BLOOMINGTON – Bill Brady, a Republican state senator who lost to Gov. Pat Quinn by the narrowest of margins in 2010, is formally launching another bid for governor.
The Bloomington native plans to announce his third try for the office on Wednesday, saying he believes that name recognition and better familiarity with his conservative stands gives him a better shot at success this time around.
"The familiarity we established gives us a strong position and maybe the only position to build on in the general election," Bill Brady told The Associated Press on Tuesday. "You see other bigger states like Florida with [former Gov.] Jeb Bush and Gov. Bobby Jindal in Louisiana; they didn't win until the second time."
Brady will formally make his gubernatorial campaign announcement with a statewide tour by plane beginning with an appearance in Chicago. He will continue on to stops in Springfield and Marion before ending at a family restaurant in his hometown.

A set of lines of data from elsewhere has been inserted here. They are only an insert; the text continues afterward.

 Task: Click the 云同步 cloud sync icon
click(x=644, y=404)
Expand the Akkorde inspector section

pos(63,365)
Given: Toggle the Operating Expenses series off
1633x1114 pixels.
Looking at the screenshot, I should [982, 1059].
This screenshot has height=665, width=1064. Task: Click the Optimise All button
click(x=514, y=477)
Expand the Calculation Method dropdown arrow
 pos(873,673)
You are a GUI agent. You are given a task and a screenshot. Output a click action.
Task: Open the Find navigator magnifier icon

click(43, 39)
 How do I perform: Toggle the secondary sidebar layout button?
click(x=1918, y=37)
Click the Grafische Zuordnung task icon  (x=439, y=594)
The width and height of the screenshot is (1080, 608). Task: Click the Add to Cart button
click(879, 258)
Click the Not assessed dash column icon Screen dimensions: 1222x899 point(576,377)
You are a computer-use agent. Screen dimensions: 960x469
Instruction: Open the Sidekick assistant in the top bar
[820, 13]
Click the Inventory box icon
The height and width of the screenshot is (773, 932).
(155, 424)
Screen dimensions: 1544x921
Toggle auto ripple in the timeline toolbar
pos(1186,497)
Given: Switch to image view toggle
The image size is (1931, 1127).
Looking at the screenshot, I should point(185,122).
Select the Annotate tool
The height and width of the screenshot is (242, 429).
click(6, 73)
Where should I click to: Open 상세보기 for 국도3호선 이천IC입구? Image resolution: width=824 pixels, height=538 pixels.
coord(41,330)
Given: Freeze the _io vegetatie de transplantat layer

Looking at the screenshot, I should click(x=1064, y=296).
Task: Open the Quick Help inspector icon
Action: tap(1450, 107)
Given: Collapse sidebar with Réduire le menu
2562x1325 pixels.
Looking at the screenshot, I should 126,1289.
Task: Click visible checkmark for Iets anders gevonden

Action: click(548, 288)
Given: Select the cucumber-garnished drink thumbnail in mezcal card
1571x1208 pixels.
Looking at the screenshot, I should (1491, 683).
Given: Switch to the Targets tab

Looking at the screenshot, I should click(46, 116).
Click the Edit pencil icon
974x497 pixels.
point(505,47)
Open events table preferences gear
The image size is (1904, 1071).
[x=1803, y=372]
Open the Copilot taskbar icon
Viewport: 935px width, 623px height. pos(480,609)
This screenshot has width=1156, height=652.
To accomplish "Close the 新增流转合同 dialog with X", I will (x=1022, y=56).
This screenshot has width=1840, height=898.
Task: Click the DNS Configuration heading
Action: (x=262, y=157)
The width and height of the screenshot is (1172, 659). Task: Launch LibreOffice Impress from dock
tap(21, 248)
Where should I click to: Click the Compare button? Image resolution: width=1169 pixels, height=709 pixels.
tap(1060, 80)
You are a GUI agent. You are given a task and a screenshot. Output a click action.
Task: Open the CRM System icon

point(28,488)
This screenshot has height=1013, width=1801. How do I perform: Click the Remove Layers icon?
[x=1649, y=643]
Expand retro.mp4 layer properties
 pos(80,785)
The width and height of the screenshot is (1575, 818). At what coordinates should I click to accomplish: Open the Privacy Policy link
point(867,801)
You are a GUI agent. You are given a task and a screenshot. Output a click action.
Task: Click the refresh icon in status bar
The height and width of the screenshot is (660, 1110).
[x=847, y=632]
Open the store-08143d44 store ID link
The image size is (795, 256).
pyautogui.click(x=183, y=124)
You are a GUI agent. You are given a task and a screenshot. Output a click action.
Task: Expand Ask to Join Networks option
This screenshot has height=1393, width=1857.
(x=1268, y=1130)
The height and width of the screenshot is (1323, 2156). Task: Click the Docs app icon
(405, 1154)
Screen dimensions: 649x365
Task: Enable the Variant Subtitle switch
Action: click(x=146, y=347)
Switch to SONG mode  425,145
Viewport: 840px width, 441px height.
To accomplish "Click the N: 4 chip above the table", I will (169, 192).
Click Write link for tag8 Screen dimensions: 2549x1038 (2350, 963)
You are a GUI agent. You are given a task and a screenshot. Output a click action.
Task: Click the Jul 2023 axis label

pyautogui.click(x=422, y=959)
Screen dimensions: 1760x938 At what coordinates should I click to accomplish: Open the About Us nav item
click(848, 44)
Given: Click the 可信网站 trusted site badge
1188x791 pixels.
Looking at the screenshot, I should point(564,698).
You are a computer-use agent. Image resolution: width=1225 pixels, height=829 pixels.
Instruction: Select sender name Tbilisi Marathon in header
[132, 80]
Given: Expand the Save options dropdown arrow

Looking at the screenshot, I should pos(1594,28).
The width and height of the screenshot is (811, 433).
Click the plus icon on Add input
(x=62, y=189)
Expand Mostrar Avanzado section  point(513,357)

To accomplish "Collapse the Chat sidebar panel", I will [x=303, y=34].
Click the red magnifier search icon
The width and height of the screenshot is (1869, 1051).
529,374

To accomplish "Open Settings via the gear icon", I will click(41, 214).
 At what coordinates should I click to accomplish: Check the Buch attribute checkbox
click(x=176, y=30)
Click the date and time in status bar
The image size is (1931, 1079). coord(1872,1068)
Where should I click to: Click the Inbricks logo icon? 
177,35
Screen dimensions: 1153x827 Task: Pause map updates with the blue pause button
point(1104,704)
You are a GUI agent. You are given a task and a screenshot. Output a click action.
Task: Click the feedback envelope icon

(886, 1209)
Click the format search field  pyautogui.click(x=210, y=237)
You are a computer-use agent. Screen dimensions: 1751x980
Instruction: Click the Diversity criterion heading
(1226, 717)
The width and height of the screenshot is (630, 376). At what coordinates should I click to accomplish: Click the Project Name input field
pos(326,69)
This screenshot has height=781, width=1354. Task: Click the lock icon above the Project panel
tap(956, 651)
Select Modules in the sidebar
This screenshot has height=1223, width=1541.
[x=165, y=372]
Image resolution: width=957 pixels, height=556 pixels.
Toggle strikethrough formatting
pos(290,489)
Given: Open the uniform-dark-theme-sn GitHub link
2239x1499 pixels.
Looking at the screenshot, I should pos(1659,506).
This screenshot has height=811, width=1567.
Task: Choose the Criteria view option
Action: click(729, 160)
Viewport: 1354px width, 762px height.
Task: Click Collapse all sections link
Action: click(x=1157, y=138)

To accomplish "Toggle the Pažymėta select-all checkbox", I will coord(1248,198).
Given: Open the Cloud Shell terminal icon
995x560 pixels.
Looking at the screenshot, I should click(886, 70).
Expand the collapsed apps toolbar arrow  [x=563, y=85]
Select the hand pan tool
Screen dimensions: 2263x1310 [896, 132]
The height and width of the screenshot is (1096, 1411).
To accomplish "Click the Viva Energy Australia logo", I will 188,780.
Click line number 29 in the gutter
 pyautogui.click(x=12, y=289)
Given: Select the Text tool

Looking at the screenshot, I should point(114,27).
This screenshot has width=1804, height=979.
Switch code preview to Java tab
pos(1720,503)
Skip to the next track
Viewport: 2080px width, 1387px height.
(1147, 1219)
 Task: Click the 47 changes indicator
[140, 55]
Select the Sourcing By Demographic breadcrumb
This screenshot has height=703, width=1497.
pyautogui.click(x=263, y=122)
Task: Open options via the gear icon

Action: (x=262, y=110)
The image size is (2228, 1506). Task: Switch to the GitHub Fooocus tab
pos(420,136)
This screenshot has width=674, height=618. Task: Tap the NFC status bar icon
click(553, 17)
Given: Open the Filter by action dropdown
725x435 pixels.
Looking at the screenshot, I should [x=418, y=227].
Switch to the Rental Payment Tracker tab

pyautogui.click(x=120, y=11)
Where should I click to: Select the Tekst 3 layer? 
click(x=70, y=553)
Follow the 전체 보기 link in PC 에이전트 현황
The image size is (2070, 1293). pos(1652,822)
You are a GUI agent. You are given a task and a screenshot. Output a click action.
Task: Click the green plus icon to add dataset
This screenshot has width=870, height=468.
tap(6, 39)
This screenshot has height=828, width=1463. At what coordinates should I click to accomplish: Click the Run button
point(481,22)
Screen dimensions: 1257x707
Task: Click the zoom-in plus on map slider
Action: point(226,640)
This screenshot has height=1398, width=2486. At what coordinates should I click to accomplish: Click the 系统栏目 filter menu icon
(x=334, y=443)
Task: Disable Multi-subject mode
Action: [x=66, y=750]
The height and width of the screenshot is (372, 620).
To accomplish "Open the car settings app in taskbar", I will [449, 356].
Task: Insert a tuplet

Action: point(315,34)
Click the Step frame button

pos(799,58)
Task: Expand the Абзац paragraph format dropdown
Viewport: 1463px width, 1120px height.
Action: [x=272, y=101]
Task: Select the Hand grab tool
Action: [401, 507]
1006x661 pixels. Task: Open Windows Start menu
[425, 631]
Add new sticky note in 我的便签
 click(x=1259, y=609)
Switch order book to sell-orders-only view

He joins a quickly growing GOP field. Illinois Treasurer Dan Rutherford of Chenoa and Chicago businessman Bruce Rauner have already announced bids in the March 2014 primary. State Sen. Kirk Dillard of Hinsdale also is considering a bid, and his announcement is expected in mid-July.
Brady, a senator since 2002, has staked out a position as a staunch social conservative. He opposes abortions even in the cases of rape and incest and has proposed a constitutional amendment defining marriage as between one man and one woman. He has supported creationism being taught in public schools.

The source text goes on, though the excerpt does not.